> **Prompt**
Output only the span of lines that begins at the line containing "The height and width of the screenshot is (984, 1040)." and ends at the last line of the data, both included, exactly as they appear.

Collected data entries:
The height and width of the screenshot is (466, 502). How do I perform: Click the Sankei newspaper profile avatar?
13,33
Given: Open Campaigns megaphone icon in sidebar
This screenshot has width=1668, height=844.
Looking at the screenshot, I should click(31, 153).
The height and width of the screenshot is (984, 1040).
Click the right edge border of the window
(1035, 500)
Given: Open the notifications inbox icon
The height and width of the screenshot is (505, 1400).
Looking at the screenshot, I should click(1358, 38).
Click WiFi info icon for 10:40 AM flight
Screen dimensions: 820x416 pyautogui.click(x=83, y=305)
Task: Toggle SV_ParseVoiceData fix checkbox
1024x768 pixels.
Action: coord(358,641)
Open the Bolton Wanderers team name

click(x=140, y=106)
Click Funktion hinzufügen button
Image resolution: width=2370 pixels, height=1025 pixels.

> **Reply to the exercise**
The height and width of the screenshot is (984, 1040).
Click the right edge border of the window
(1035, 500)
Given: Open the notifications inbox icon
The height and width of the screenshot is (505, 1400).
Looking at the screenshot, I should click(1358, 38).
Click WiFi info icon for 10:40 AM flight
Screen dimensions: 820x416 pyautogui.click(x=83, y=305)
Task: Toggle SV_ParseVoiceData fix checkbox
1024x768 pixels.
Action: coord(358,641)
Open the Bolton Wanderers team name

click(x=140, y=106)
Click Funktion hinzufügen button
Image resolution: width=2370 pixels, height=1025 pixels.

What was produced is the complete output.